Records to process ->
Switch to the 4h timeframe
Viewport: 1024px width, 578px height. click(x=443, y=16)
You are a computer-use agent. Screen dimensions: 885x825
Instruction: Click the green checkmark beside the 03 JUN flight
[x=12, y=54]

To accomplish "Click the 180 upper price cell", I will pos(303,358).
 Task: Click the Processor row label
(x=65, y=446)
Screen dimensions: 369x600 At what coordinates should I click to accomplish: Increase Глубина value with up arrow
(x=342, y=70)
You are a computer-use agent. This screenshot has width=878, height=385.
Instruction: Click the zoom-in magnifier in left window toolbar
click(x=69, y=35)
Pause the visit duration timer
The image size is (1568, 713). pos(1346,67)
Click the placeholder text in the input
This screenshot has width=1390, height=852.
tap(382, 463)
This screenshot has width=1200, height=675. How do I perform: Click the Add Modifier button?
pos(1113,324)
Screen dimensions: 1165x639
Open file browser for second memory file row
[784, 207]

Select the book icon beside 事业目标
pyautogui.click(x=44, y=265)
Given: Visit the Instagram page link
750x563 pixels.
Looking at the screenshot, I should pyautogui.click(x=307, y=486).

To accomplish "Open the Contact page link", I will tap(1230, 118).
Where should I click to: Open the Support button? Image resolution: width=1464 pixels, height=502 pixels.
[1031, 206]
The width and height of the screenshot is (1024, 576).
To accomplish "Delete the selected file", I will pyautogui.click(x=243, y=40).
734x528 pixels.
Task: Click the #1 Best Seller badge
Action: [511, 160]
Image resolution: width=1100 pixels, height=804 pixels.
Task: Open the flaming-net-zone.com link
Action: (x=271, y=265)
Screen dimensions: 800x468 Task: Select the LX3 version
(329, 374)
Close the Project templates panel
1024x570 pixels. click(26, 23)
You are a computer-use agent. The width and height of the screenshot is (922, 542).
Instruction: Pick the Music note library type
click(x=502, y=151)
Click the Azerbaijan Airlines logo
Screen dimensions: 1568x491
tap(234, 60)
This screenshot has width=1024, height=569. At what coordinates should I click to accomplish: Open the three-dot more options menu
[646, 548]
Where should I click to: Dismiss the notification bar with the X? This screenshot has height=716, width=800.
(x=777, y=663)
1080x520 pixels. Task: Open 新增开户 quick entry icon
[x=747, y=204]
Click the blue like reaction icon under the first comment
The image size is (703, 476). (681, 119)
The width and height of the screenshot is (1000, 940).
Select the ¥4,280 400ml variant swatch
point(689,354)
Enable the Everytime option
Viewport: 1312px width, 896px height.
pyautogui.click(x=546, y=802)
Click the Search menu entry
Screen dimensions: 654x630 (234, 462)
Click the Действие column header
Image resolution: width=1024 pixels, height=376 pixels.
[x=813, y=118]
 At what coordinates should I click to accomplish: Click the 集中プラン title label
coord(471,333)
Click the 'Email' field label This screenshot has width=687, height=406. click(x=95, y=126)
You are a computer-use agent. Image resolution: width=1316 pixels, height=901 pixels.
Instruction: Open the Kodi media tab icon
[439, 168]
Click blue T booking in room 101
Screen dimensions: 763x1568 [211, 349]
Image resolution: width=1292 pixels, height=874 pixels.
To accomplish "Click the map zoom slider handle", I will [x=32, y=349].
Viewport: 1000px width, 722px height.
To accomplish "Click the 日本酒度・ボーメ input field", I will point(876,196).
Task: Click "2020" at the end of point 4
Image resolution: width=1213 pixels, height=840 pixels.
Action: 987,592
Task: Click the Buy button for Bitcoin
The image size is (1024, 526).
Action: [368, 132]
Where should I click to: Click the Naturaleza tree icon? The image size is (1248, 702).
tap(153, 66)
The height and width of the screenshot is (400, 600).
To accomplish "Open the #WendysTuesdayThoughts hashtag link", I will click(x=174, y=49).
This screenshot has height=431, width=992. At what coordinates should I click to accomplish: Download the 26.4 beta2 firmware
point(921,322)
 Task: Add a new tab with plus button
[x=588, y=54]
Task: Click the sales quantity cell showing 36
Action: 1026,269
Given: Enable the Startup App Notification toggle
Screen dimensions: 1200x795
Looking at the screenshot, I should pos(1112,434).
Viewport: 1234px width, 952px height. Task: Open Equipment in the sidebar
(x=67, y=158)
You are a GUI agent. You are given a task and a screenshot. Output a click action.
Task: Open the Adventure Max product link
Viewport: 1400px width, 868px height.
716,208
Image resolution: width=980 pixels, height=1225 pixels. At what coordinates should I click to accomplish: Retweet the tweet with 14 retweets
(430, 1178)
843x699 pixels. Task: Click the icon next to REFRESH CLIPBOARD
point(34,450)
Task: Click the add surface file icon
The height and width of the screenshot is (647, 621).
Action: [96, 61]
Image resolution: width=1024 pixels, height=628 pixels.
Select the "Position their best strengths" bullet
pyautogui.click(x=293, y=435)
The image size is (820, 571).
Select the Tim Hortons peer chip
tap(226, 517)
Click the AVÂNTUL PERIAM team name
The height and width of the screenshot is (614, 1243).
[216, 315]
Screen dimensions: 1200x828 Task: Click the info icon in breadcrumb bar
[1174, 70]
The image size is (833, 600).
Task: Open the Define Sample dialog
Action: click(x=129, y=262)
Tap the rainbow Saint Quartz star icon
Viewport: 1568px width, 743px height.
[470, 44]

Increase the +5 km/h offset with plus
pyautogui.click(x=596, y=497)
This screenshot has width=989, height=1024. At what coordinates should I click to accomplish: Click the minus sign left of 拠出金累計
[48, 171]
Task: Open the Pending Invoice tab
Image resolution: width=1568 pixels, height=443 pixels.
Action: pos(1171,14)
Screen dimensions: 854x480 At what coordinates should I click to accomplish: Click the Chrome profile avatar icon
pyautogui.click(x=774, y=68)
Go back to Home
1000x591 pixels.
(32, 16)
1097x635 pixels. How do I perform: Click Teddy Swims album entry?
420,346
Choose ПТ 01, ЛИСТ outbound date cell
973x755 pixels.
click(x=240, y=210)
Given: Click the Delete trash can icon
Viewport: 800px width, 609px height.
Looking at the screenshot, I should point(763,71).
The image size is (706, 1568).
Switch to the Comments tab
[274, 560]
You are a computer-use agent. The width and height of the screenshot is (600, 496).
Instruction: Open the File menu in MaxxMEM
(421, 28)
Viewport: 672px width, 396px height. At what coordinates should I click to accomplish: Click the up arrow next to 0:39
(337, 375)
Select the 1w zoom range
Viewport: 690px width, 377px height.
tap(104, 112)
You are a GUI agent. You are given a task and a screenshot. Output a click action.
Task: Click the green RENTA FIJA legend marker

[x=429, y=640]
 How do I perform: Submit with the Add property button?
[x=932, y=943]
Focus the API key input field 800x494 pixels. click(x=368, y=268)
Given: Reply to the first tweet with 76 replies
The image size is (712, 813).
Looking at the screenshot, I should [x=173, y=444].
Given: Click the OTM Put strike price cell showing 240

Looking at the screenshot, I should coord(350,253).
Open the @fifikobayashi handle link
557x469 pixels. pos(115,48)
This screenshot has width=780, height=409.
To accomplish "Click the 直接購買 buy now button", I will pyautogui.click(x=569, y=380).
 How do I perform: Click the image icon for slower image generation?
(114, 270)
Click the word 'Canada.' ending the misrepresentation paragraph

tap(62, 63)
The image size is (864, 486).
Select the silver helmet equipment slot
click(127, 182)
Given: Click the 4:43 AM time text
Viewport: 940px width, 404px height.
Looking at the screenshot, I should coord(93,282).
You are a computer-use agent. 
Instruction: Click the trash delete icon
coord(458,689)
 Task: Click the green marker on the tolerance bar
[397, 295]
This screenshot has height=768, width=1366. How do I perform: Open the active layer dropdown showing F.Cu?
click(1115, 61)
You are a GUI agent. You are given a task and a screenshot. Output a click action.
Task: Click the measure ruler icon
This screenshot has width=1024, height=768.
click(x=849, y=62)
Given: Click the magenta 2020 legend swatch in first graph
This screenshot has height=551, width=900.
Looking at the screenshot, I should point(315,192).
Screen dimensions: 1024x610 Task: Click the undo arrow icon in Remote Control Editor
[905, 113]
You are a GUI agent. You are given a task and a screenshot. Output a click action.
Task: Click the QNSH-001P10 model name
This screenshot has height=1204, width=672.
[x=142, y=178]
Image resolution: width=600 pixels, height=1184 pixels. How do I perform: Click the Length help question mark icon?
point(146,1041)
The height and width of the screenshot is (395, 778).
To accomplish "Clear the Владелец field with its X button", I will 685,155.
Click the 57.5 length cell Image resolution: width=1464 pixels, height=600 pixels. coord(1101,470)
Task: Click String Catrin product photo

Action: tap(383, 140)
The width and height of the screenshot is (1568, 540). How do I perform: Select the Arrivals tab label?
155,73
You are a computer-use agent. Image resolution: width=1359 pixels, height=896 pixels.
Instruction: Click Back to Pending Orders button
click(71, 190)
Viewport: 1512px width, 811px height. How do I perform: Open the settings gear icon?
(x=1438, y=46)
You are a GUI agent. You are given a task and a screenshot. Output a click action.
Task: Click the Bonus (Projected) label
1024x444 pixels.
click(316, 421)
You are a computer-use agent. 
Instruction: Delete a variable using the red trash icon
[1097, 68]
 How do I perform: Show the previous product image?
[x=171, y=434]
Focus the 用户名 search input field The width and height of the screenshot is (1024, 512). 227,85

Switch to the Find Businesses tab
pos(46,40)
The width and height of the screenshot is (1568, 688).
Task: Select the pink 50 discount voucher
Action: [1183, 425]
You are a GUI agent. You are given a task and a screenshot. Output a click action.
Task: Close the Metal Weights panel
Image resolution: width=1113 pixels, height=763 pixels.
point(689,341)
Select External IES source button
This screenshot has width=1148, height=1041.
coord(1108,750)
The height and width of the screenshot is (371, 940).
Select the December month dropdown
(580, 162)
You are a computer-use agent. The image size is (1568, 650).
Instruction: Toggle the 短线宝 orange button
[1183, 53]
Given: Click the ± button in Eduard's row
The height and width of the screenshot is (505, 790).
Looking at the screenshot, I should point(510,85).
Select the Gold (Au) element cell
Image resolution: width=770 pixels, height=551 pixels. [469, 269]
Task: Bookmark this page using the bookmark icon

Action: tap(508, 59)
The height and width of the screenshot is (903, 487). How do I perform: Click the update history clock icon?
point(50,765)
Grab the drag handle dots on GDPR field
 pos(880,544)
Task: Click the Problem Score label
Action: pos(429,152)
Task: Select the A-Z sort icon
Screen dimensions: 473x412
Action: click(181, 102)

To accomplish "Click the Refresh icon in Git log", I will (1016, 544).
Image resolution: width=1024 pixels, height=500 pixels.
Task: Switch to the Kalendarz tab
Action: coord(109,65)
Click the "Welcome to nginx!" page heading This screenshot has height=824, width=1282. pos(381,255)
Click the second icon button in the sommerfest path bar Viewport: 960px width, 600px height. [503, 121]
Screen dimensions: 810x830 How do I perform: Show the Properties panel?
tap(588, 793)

What is expected -> Wherever a line in the data above holds the word "input", copy that line.

Output ->
Click the placeholder text in the input
To accomplish "Click the 日本酒度・ボーメ input field", I will point(876,196).
Focus the API key input field 800x494 pixels. click(x=368, y=268)
Focus the 用户名 search input field The width and height of the screenshot is (1024, 512). 227,85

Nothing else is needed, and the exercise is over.